Così, così siano confusi e coperti di ignominia quelli che attentano alla mia vita, retrocedano e siano umiliati quelli che tramano la mia sventura ( Sal 35,4 ), in quanto sia anch’io trovato obbediente allo sposo, e prenda anch’io le volpi, non per me, ma per lui.

Ma ritorni il sermone al suo principio, perché la serie delle spiegazioni proceda secondo il suo ordine.

5. Prendeteci le volpi piccoline che guastano le vigne.

III. I frutti della vigna; i novizi sono i fiori; che cosa questi fiori devono temere

Questo è un passo morale, e secondo la disciplina morale abbiamo già mostrato che queste vigne spirituali non sono altro che gli uomini spirituali, dei quali essendo tutte le cose interiori coltivate, e tutte germoglino e facciano frutto, producendo spirito salutare, come fu detto del Regno di Dio, così di queste vigne ugualmente del Signore degli eserciti, possiamo dire che sono dentro di noi.

Si dice poi nel Vangelo che il regno sarà dato a un popolo che gli farà produrre frutti.

Questi sono quelli che Paolo enumera dicendo: Il frutto dello Spirito è amore, gioia, pace, pazienza, benevolenza, bontà, fedeltà, mitezza, continenza, castità ( Gal 5,22-23 ).

Questi frutti sono i nostri profitti.

Questi sono accetti allo Sposo, perché di noi Egli ha cura.

Ma degli arbusti si cura Iddio?

Il Dio-Uomo ama gli uomini e non gli alberi, e i nostri profitti li considera frutti suoi.

Osserva con diligenza il loro tempo; si rallegra quando appaiono, ed è sollecito perché non vadano perduti per noi una volta apparsi, anzi, perché non vadano perduti per lui: si considera, infatti, come uno di noi.

Perciò provvede a che siano catturate per sé le piccole volpi che tendono insidie per portarsi via esse i novelli frutti.

Prendeteci, dice, le volpi piccoline che guastano le vigne.

E quasi uno gli dicesse: « Ti preoccupi troppo presto, non è ancora venuto il tempo dei frutti », « Non è così risponde già la nostra vigna è in fiore.

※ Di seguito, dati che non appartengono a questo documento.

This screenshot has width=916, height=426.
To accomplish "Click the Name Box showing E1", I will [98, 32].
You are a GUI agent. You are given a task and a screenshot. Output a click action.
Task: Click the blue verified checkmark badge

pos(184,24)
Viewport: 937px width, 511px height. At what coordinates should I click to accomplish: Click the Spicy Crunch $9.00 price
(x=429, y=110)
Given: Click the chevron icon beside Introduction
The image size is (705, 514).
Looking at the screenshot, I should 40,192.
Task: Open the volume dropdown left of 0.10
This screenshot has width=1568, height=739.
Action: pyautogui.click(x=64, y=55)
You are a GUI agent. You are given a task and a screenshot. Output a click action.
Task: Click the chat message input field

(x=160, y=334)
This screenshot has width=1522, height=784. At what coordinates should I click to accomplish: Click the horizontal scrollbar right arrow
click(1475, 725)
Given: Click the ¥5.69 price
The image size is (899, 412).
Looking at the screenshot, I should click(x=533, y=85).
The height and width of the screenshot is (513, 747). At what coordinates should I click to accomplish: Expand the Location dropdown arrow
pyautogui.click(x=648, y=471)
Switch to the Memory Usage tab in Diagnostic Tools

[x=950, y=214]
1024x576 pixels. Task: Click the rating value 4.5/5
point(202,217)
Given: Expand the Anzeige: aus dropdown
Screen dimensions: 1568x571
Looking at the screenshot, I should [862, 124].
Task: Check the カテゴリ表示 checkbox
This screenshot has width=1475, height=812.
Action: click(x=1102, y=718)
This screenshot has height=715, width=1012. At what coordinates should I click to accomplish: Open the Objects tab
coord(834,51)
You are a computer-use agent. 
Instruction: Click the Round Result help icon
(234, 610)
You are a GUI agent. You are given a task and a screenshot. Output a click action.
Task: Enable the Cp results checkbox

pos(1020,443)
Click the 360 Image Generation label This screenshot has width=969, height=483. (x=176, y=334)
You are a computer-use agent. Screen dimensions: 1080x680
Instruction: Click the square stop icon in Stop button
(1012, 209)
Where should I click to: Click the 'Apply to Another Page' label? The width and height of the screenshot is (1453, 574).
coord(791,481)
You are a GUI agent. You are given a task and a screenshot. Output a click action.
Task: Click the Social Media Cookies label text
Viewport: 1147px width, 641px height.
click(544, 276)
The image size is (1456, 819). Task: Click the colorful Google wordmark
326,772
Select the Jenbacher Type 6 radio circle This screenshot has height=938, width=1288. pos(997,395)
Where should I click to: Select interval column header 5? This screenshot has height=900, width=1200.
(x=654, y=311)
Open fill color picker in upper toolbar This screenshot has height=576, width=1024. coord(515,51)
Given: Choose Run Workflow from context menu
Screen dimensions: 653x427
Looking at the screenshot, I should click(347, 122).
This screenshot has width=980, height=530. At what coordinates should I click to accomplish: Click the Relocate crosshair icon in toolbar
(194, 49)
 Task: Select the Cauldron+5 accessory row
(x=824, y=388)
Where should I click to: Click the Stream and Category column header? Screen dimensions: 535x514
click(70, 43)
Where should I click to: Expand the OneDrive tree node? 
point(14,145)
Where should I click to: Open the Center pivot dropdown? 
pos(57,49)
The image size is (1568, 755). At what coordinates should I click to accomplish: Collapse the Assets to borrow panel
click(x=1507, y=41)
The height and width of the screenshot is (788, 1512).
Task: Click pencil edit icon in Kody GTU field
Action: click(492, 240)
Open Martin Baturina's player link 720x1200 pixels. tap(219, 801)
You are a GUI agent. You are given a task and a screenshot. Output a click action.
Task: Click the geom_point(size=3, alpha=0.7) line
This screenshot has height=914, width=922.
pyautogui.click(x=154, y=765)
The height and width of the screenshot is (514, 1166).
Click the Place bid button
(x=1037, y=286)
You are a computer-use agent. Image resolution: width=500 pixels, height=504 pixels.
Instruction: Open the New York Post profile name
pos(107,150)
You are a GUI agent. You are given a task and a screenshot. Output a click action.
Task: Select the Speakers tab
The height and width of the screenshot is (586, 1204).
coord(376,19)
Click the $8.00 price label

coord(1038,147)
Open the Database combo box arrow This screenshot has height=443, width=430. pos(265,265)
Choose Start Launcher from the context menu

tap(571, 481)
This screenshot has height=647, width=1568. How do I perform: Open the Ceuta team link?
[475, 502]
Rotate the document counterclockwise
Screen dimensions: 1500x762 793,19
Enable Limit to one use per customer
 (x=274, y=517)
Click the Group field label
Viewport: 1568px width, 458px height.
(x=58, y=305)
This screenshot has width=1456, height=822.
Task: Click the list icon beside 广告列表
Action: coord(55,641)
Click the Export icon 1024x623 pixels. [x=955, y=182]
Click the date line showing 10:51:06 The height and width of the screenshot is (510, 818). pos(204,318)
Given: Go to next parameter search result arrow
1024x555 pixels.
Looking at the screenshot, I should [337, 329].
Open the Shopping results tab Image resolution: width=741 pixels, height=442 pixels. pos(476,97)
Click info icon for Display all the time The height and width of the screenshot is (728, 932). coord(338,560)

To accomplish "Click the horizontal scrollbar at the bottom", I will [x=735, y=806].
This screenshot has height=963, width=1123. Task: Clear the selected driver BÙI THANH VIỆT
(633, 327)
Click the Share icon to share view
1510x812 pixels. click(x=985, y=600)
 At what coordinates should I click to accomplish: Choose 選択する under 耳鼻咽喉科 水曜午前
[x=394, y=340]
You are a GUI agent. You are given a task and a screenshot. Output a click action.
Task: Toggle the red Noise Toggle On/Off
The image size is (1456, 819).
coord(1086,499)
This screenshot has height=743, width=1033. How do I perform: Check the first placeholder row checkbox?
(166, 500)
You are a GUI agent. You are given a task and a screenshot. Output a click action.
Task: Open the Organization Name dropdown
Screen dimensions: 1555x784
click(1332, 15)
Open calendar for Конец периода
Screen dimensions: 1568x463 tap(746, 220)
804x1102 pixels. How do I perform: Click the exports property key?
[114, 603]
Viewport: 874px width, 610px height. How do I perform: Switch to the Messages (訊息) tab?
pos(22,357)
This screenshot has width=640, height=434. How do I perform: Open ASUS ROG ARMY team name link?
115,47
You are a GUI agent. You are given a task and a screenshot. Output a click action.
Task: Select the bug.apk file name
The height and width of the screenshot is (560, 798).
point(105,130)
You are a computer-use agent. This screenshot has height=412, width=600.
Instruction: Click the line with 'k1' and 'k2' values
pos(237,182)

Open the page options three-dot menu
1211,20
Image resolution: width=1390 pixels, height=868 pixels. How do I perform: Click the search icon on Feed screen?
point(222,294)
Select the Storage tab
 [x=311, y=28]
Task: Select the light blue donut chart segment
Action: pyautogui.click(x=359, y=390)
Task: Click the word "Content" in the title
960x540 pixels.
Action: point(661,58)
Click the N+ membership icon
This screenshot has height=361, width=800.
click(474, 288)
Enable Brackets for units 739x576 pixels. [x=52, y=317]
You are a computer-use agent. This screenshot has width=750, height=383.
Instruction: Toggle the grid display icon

Dopo i fiori non tardano i frutti: appena quelli cadono, spuntano questi e si fanno subito vedere ».

6. Questa parabola riguarda questo nostro tempo.

Vedete questi novizi? Sono da poco venuti, da poco si sono convertiti.

Non possiamo dire di essi che la nostra vigna ha fiorito; fiorisce infatti ora.

Per il momento, quello che vedete apparire in essi è un fiore, il tempo dei frutti non è ancora venuto.

È un fiore la nuova vita, fiore il tenore recente di una condotta più morigerata, hanno messo una faccia disciplinata e una compostezza in tutto il corpo.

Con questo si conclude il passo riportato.